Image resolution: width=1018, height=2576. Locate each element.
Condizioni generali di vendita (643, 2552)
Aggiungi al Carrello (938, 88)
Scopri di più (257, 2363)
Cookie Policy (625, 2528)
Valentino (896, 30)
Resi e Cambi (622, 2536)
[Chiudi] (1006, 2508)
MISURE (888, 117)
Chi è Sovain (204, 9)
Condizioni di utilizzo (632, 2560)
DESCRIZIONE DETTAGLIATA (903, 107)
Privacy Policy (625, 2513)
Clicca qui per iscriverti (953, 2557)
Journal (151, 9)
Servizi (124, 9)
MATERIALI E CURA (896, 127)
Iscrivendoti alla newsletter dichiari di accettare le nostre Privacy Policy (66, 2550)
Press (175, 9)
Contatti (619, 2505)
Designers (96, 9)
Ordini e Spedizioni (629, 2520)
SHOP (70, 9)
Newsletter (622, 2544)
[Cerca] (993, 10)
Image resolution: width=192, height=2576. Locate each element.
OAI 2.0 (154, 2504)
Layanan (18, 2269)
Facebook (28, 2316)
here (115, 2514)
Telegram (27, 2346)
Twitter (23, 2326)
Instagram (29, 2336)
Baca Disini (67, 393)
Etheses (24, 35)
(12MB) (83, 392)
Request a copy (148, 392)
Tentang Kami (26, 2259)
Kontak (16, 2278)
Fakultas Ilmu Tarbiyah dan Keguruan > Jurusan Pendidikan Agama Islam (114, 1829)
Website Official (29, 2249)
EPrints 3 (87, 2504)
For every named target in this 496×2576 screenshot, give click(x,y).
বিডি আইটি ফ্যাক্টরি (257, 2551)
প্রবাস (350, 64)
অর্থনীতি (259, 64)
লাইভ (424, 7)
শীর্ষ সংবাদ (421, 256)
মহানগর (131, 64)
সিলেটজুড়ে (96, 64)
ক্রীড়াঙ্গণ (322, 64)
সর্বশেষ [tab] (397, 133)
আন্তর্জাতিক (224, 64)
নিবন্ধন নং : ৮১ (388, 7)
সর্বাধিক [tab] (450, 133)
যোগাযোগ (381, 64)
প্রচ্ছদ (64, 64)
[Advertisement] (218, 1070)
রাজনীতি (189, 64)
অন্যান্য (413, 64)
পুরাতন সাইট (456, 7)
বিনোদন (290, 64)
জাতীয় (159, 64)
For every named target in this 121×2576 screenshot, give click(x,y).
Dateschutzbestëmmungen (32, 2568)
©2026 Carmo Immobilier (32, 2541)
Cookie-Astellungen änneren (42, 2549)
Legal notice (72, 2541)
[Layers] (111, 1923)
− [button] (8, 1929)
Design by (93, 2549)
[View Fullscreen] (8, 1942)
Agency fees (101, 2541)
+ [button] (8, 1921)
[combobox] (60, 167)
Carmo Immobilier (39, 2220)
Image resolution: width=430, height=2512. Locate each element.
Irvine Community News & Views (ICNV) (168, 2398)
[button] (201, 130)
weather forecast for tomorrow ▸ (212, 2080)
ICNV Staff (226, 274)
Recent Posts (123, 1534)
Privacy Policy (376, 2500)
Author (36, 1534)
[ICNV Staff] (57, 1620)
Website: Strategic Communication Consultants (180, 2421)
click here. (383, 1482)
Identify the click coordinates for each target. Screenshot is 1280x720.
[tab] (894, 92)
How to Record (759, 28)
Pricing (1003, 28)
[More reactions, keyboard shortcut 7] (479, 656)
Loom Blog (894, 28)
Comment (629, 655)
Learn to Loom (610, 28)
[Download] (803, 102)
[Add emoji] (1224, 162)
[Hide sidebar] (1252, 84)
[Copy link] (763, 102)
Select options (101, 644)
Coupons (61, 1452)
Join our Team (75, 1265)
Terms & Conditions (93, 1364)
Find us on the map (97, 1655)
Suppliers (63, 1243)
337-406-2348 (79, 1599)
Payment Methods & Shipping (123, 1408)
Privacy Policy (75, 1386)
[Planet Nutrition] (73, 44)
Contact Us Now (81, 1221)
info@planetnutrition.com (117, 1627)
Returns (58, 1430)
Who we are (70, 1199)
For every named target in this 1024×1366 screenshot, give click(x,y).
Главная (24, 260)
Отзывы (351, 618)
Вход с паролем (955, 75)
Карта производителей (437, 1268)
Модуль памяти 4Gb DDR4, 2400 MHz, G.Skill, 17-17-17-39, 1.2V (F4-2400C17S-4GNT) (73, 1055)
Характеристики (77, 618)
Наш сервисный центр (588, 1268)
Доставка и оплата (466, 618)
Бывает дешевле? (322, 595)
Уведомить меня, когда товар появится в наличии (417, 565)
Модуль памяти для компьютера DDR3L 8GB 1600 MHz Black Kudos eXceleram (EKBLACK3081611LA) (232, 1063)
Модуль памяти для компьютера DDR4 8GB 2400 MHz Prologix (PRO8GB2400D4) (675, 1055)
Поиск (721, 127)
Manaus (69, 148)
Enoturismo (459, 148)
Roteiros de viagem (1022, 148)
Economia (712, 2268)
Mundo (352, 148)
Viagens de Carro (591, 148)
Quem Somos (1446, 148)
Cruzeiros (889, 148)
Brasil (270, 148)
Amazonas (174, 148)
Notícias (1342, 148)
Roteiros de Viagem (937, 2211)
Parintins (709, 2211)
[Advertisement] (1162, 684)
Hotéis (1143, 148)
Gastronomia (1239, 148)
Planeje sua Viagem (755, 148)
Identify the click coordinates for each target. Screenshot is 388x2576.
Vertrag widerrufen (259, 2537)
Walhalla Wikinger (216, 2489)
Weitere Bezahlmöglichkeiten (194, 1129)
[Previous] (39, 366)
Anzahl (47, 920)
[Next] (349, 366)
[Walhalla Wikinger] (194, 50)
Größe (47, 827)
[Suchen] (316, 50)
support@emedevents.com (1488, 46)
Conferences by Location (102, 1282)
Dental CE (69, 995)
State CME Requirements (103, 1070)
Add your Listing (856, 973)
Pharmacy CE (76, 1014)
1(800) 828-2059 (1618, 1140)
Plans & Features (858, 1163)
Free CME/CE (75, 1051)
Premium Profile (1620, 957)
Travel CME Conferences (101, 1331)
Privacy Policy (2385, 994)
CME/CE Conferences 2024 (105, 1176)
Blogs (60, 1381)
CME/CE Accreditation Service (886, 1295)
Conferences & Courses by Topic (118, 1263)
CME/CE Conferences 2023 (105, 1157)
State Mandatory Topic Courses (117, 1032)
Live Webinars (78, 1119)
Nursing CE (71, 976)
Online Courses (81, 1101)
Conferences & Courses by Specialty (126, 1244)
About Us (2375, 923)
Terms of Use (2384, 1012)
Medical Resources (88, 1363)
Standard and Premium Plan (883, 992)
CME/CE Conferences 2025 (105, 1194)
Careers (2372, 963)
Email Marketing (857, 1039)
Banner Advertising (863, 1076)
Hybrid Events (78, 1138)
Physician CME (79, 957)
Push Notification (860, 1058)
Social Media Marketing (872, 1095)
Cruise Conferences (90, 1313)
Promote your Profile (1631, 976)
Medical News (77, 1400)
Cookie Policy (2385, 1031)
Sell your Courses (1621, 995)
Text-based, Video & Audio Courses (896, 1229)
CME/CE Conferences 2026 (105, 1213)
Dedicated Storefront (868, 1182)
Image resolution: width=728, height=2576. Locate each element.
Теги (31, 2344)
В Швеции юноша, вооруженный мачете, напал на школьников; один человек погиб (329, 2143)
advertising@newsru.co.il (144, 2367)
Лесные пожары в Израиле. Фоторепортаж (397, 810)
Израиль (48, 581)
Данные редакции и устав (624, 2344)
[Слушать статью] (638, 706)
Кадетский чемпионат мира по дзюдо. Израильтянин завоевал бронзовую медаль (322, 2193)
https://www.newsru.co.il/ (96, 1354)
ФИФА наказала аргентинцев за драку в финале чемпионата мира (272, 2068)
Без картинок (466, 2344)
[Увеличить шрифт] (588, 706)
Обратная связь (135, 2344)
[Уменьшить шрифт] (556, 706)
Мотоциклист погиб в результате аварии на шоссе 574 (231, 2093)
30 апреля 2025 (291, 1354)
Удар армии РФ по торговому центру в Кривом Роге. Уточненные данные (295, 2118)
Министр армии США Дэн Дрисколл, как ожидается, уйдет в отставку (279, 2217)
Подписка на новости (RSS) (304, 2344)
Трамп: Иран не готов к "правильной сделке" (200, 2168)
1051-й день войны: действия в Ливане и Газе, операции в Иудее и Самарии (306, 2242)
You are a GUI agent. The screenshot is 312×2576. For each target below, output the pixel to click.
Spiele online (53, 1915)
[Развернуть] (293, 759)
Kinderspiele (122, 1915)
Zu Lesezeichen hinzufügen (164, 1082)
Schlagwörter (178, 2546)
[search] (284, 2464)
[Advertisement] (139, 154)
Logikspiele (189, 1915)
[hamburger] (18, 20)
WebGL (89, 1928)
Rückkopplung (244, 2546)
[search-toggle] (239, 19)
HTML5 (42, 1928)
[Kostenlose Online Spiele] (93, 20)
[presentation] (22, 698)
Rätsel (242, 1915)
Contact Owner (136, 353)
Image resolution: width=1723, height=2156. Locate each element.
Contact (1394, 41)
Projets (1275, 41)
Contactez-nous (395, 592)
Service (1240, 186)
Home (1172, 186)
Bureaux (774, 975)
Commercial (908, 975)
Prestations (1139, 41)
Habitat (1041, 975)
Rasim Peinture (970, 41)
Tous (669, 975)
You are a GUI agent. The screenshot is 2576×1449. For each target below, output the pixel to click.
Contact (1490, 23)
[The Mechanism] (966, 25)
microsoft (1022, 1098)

+++

Reproduce the lines of the entries above from the one with "Вход с паролем (955, 75)" to the one with "Модуль памяти для компьютера DDR3L", both included, exactly and without any other line.

Вход с паролем (955, 75)
Карта производителей (437, 1268)
Модуль памяти 4Gb DDR4, 2400 MHz, G.Skill, 17-17-17-39, 1.2V (F4-2400C17S-4GNT) (73, 1055)
Характеристики (77, 618)
Наш сервисный центр (588, 1268)
Доставка и оплата (466, 618)
Бывает дешевле? (322, 595)
Уведомить меня, когда товар появится в наличии (417, 565)
Модуль памяти для компьютера DDR3L 8GB 1600 MHz Black Kudos eXceleram (EKBLACK3081611LA) (232, 1063)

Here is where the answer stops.